DATASET ENTRIES below:

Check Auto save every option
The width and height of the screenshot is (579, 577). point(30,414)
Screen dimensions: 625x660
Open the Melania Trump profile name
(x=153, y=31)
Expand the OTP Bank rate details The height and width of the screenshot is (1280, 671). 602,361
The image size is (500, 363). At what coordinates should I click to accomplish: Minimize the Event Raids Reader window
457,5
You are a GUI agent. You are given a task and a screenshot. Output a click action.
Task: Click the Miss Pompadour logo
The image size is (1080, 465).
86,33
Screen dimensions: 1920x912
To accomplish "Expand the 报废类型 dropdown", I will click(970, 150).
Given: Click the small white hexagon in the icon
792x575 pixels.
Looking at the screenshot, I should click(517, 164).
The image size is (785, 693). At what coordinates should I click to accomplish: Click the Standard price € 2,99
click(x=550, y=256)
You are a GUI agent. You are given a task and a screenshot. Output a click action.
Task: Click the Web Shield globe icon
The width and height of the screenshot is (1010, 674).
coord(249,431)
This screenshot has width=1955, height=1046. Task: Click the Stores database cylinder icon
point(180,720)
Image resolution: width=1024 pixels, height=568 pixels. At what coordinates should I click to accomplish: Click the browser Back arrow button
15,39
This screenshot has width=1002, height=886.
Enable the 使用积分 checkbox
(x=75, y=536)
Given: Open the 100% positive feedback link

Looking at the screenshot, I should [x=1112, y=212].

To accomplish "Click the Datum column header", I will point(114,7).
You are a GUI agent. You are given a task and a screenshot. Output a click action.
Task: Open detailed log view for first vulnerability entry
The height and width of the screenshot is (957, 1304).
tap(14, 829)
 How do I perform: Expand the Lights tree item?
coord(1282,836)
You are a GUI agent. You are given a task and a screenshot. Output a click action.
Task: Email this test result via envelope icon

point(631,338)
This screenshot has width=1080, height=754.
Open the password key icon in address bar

End of DATASET ENTRIES.

WORK REQUIRED: Write the material out once more, exactly.

SOLVED PROBLEM:
Check Auto save every option
The width and height of the screenshot is (579, 577). point(30,414)
Screen dimensions: 625x660
Open the Melania Trump profile name
(x=153, y=31)
Expand the OTP Bank rate details The height and width of the screenshot is (1280, 671). 602,361
The image size is (500, 363). At what coordinates should I click to accomplish: Minimize the Event Raids Reader window
457,5
You are a GUI agent. You are given a task and a screenshot. Output a click action.
Task: Click the Miss Pompadour logo
The image size is (1080, 465).
86,33
Screen dimensions: 1920x912
To accomplish "Expand the 报废类型 dropdown", I will click(970, 150).
Given: Click the small white hexagon in the icon
792x575 pixels.
Looking at the screenshot, I should click(517, 164).
The image size is (785, 693). At what coordinates should I click to accomplish: Click the Standard price € 2,99
click(x=550, y=256)
You are a GUI agent. You are given a task and a screenshot. Output a click action.
Task: Click the Web Shield globe icon
The width and height of the screenshot is (1010, 674).
coord(249,431)
This screenshot has width=1955, height=1046. Task: Click the Stores database cylinder icon
point(180,720)
Image resolution: width=1024 pixels, height=568 pixels. At what coordinates should I click to accomplish: Click the browser Back arrow button
15,39
This screenshot has width=1002, height=886.
Enable the 使用积分 checkbox
(x=75, y=536)
Given: Open the 100% positive feedback link

Looking at the screenshot, I should [x=1112, y=212].

To accomplish "Click the Datum column header", I will point(114,7).
You are a GUI agent. You are given a task and a screenshot. Output a click action.
Task: Open detailed log view for first vulnerability entry
The height and width of the screenshot is (957, 1304).
tap(14, 829)
 How do I perform: Expand the Lights tree item?
coord(1282,836)
You are a GUI agent. You are given a task and a screenshot. Output a click action.
Task: Email this test result via envelope icon

point(631,338)
This screenshot has width=1080, height=754.
Open the password key icon in address bar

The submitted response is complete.